Подобные же вопросы, но по отношению к Соколкову, задавал себе в этот вечер Коростелев. Он никак не мог найти душевного равновесия после встречи в парткоме. «Ну ладно – Груздев. С ним действительно невозможно говорить. А Соколков? Положение дел в институте – это же его забота. Если бы можно было предугадать, как поведет себя Соколков! Ведь в докладной записке, оставленной в министерстве, о позиции парткома не сказано ни слова. А, впрочем, зачем я все это писал, зачем обивал пороги там, в Москве, надоедал институтскому товарищу Кронину? Опуститься до жалоб, нарушить мой жизненный принцип – никогда не затевать склок и не мелочиться! В конце концов все это ударит по мне же, лишит покоя. Да что там говорить – я уже лишился его, не знаю, как выпутаться из этих неприятностей… Но почему должно страдать мое самолюбие? Я вынужден поступать так!.. И все-таки первое благо жизни – покой».
Коростелев нервно ходил по комнате, перекладывал с места на место вещицы, лежавшие на письменном столе, сам не зная для чего, взял зеркальце, стал вращать пальцами его пластмассовую ручку и вдруг, сжав ее, взглянул в свое отражение.
Он увидел утомленное лицо, небритые щеки с пробивающейся щетинкой серебристых волос. «Ничего себе видик! Этак не долго стать стариком. Тогда уж действительно останешься бобылем. До конца жизни». Словечко «бобыль», кажется, однажды ввернул в разговоре Груздев – неисправимый мужлан. Опять Груздев! Опять эта изнуряющая суета изо дня в день!.. И пришла мысль, ясная и определенная: «Дотянуть до конца учебного года и навсегда распрощаться с неустроенной, беспокойной и, чего говорить, – серой жизнью!»
Он вспомнил Любовь Георгиевну Кострову. Сколько раз она говорила вот здесь, в этой комнате, о скучной, однообразной жизни в Речном! Сколько раз удивлялась тому, что он, Коростелев, имеющий квартиру в Москве, не воспользуется этой возможностью и не уедет отсюда. «Конечно же, Люба права. Можно всегда рассчитывать на место в московском вузе и обрести наконец покой – первое благо жизни».
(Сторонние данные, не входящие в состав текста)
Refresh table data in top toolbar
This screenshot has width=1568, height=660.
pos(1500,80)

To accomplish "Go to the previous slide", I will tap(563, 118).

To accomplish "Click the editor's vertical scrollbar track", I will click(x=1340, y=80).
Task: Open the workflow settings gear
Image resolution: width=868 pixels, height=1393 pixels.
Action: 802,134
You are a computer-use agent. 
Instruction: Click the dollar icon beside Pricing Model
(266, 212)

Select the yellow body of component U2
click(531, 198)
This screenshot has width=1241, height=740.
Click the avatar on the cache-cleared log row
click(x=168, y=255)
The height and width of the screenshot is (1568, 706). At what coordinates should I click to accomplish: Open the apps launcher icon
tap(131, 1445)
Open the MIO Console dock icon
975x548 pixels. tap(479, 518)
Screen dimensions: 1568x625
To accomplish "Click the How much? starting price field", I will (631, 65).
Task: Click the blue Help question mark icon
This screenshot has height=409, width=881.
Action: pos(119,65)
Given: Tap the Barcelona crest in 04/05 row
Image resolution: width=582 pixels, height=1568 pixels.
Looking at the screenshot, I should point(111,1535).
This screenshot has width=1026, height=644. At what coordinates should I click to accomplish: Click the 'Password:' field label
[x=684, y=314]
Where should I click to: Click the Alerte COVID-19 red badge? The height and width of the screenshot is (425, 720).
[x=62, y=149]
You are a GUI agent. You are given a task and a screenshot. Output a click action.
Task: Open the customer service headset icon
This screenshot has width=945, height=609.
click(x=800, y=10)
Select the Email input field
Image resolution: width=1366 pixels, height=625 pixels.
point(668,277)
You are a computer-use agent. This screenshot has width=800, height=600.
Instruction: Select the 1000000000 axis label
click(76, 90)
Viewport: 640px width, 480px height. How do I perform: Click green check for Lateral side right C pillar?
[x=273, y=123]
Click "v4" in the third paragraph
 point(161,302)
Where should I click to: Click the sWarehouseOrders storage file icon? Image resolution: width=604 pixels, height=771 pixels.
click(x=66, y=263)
Воспоминание о Любе на некоторое время отвлекло Коростелева от невеселых мыслей. Он живо представил себе ее лицо, большие красивые глаза. Всего лишь накануне она была у него вместе со своей подругой Ниной. «Чувствуйте себя как дома!» – сказал Коростелев, пододвигая ей кресло, и Люба ответила: «Именно этого ощущения я больше всего боюсь!» – «А почему? – подумал сейчас Коростелев. – Скорее всего потому, что Любе здесь нравится и ей не хочется уходить домой. А что, если бы она не уходила никогда, а потом вместе со мной уехала в Москву? Нет! Сложно и слишком ответственно. Вот Нине, одинокой симпатичной женщине, действительно пора устроить свою судьбу. Как это я тогда ей сказал? По-моему, очень прямо и конкретно:
– Выходите за Петра Ивановича Норина.
– Что я слышу?! – удивилась Люба, широко открыв глаза. – Он ведь, кажется, женился. Притом только что.
– Вы говорите – кажется. Нина говорит – как будто бы. А не кажется ли вам это симптомом чего-то непрочного?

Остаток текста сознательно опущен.